Solar regions are harbouring multiple sunspots which could hurl out M-class solar flares, putting the planet at risk.
Remember the film 2012 which showed the end of the world, as predicted by the ancient Mayan civilisation thousands of years ago? The film's plot was based on the Sun releasing unstable neutrinos due to unusual energy processes in the Sun which were heating up Earth's core. Although this might seem like a terrifying scenario, the science behind the film was questionable. But the threat posed by the Sun is very true. Forecasters have recently discovered multiple sunspots on the solar surface which could hurl dangerous solar flares towards Earth.
Solar flare risk
According to a report by NASA's Solar Dynamics Observatory (SDO), multiple sunspots, named AR3280 and AR3281, have been observed in the solar regions. These sunspots are dangerous as they currently have unstable 'beta-gamma' magnetic fields. Although this solar activity might seem harmless due to the distance of the Sun from our planet, they can cause major damage. Because of the unstable nature of these sunspots, there is a chance of M-class solar flares.
According to NASA, Sunspots are dark areas on the solar surface which contain strong magnetic fields that are constantly shifting and can form and dissipate over periods of days or weeks. As solar flares travel out directly from the flare site, if we can see the flare, we can be impacted by it.
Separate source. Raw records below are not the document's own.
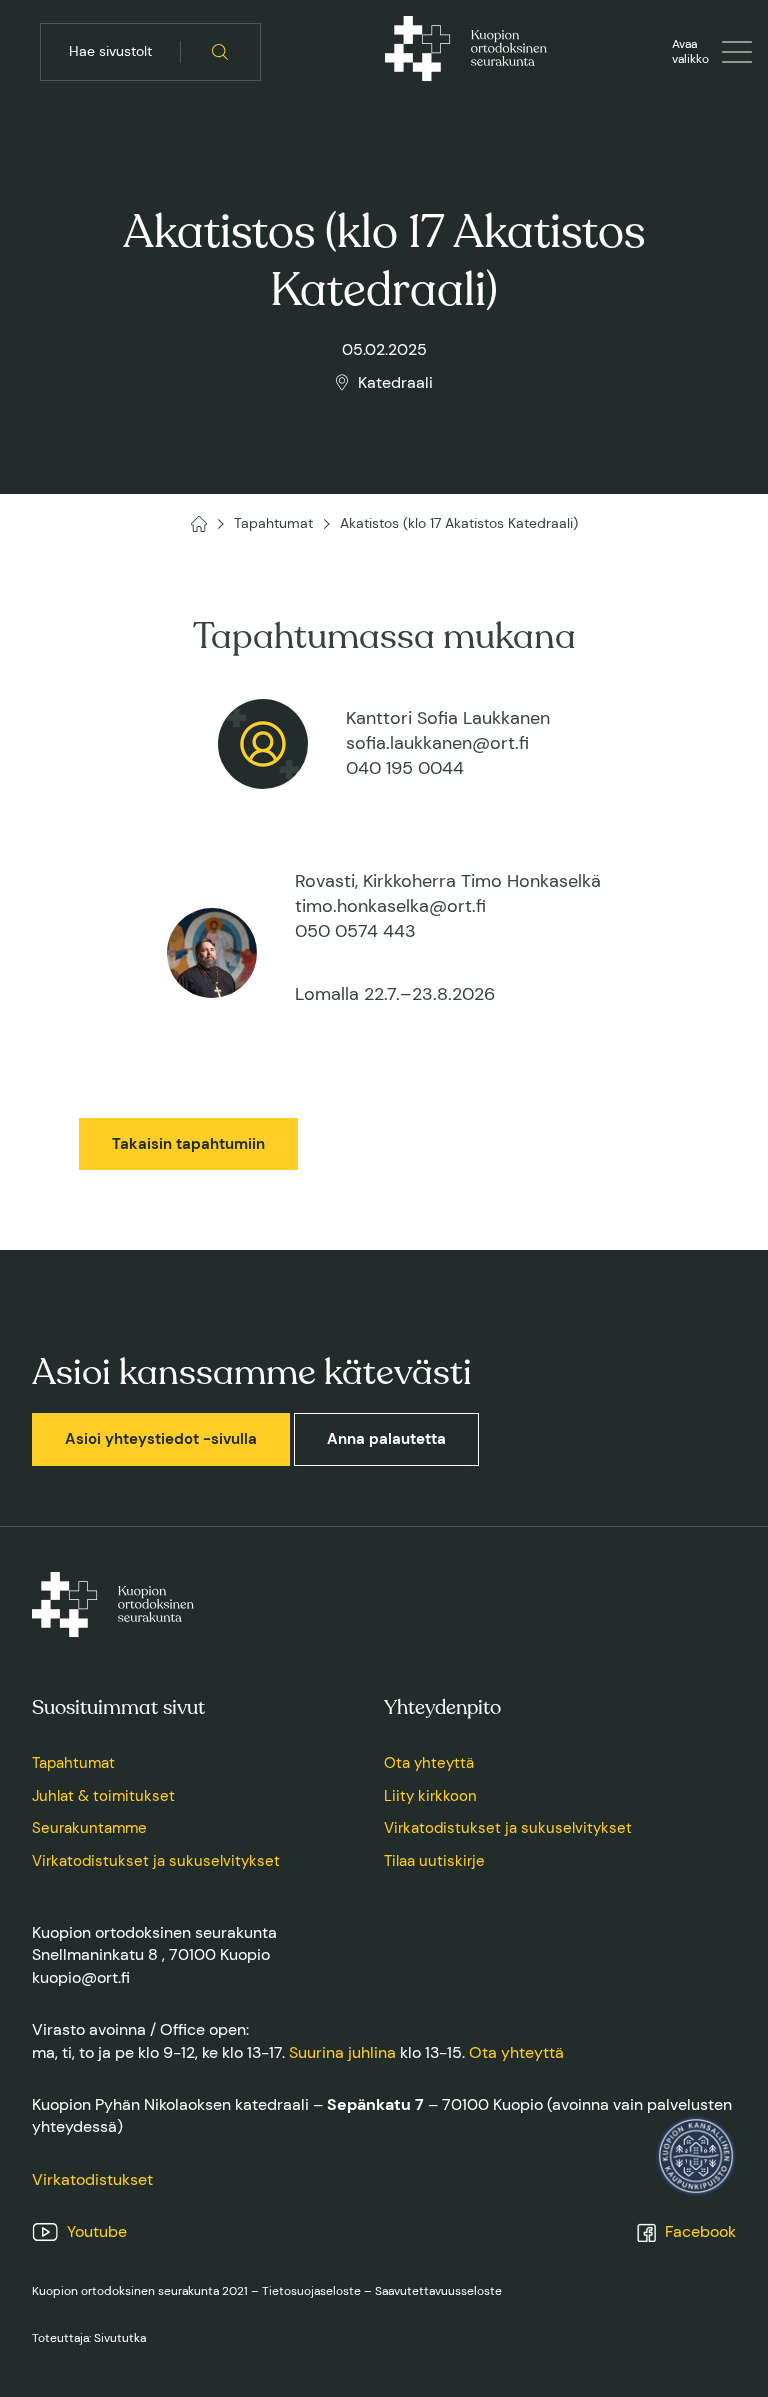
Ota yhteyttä (429, 1763)
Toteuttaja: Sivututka (89, 2338)
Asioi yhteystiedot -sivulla (161, 1439)
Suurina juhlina (342, 2052)
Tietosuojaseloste (311, 2291)
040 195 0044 (405, 768)
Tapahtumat (73, 1763)
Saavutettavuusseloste (438, 2291)
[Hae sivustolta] (220, 52)
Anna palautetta (386, 1439)
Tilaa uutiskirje (434, 1861)
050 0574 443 (355, 931)
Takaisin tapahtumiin (188, 1144)
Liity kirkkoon (430, 1796)
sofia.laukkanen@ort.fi (437, 743)
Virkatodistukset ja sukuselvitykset (156, 1861)
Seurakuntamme (89, 1828)
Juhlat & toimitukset (103, 1796)
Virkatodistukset (92, 2179)
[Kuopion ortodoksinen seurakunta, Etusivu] (466, 52)
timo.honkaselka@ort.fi (390, 906)
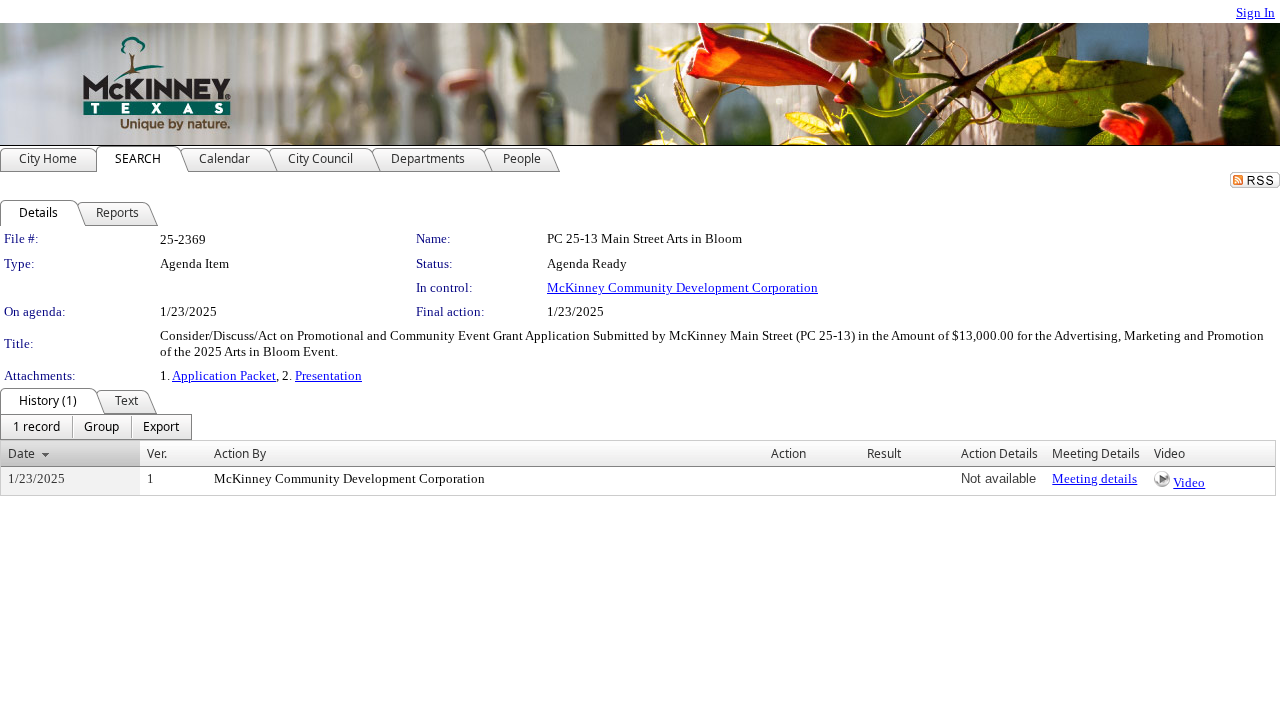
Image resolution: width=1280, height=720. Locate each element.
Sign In (1255, 12)
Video (1189, 482)
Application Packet (224, 375)
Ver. (157, 453)
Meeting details (1094, 478)
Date (21, 453)
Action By (240, 453)
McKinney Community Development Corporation (682, 287)
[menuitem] (36, 427)
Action (788, 453)
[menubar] (96, 427)
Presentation (328, 375)
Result (884, 453)
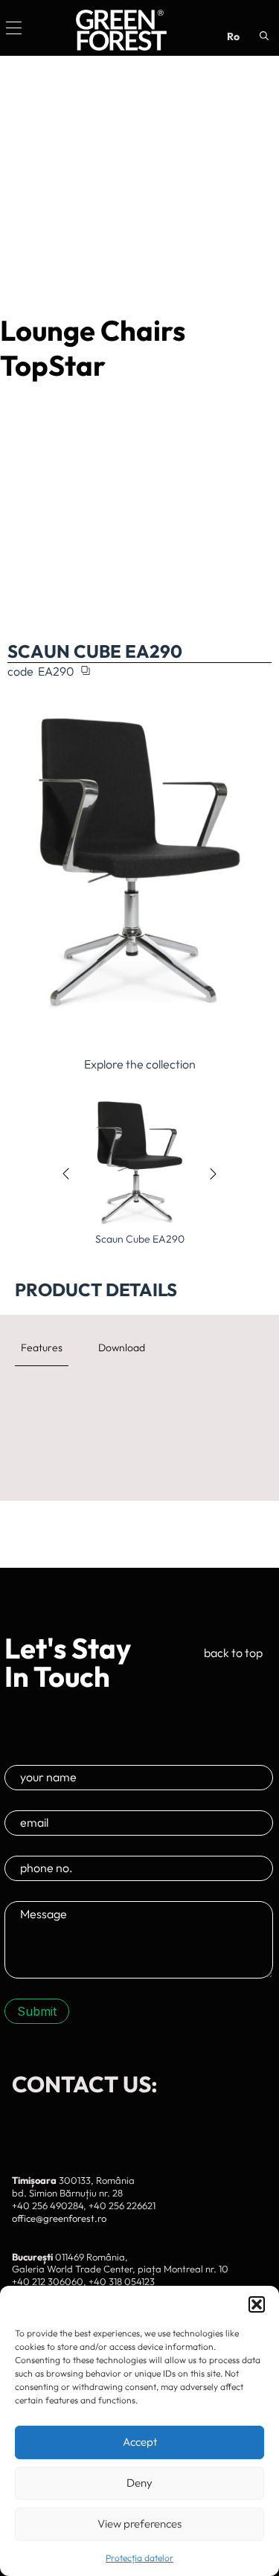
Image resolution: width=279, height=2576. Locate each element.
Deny (139, 2483)
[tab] (41, 1347)
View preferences (139, 2523)
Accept (140, 2442)
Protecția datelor (139, 2557)
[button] (256, 2304)
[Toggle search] (264, 36)
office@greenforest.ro (59, 2218)
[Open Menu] (14, 28)
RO (233, 36)
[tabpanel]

How are solar flares rated?
According to NASA, solar flares are classified according to their strength on the logarithmic scale, similar to how earthquakes are measured. The smallest ones are A-class which occur at near background levels, followed by B, C, M and X. Similar to the Richter scale for earthquakes, each letter represents a 10-fold increase in energy output. So an X is ten times an M and 100 times a C. Within each letter class there is a finer scale from 1 to 9.
Solar observation tech
While many space agencies from NASA with its Solar Dynamics Observatory (SDO) to National Oceanic and Atmospheric Administration (NOAA) keep track of Sun-based weather phenomena, one that particularly stands out is the DSCOVR satellite by NOAA. The satellite became operational in 2016 and tracks different measurements of the Sun and its atmosphere including temperature, speed, density, degree of orientation and frequency of the solar particles. The recovered data is then run through the Space Weather Prediction Center and the final analysis is prepared.